## [Data for the task]
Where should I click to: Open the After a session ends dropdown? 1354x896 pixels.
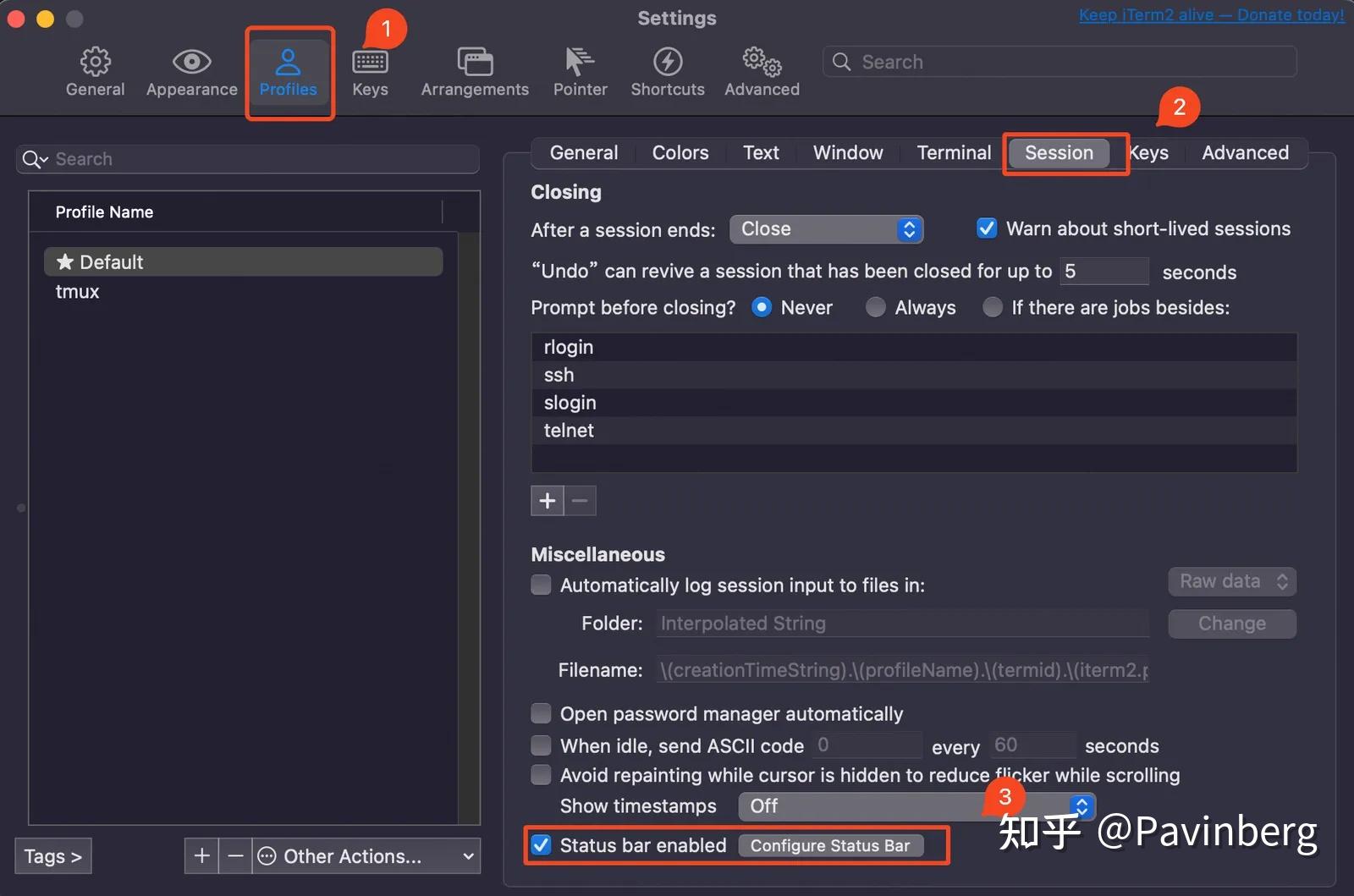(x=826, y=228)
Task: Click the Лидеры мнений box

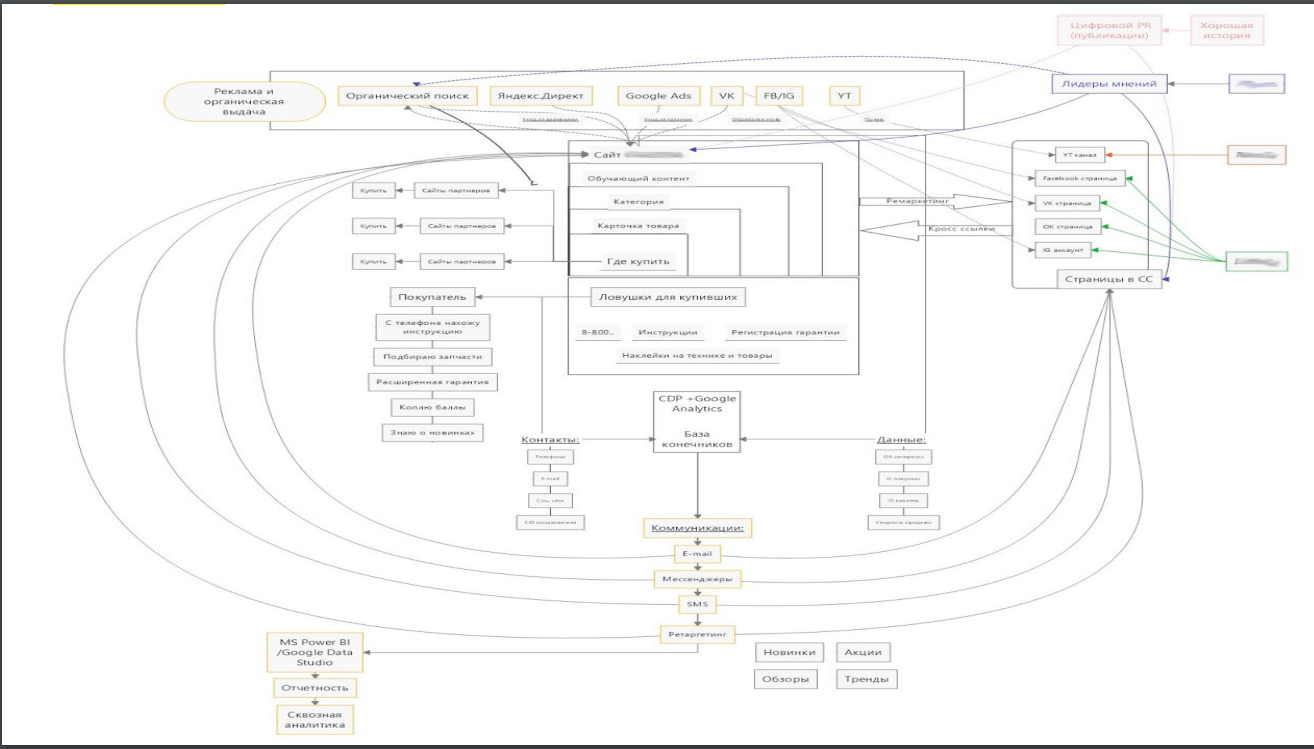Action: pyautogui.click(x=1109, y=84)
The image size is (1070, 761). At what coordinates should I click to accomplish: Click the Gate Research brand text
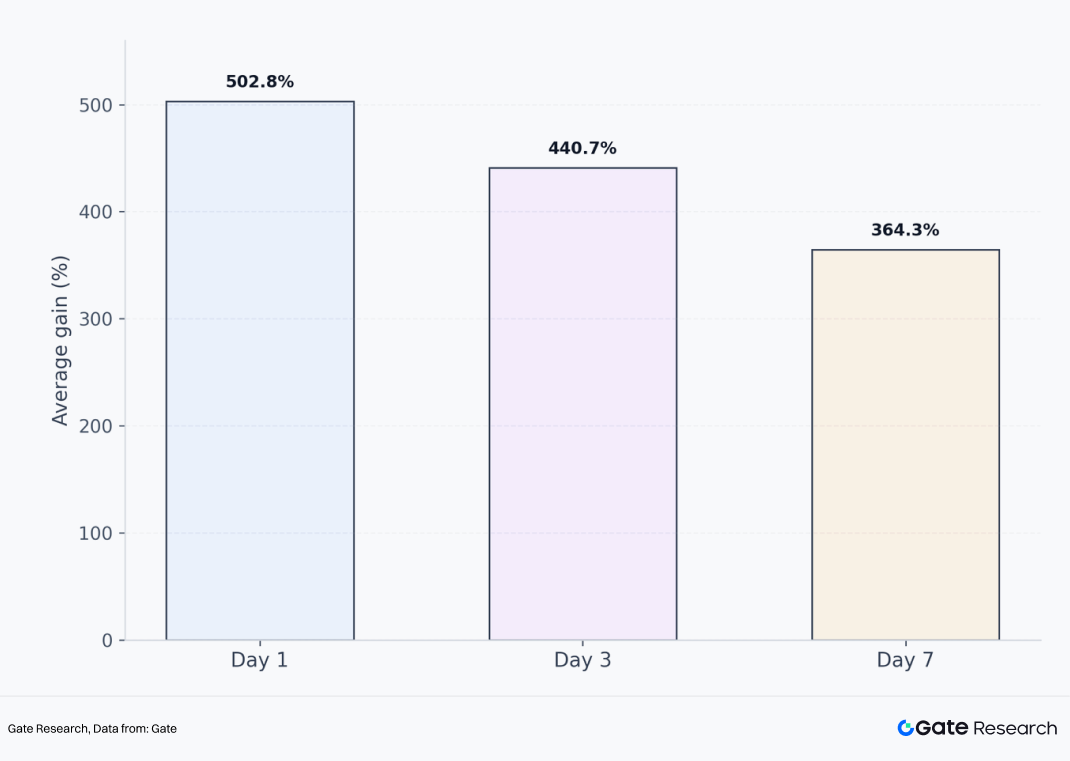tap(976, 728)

## [The problem]
Pull every line of text from the listing above, word for word, and leave out the pictures.

## [Solution to this problem]
Where should I click to: Open the After a session ends dropdown? 1354x896 pixels.
(x=826, y=228)
Task: Click the Лидеры мнений box

Action: pyautogui.click(x=1109, y=84)
The image size is (1070, 761). At what coordinates should I click to accomplish: Click the Gate Research brand text
tap(976, 728)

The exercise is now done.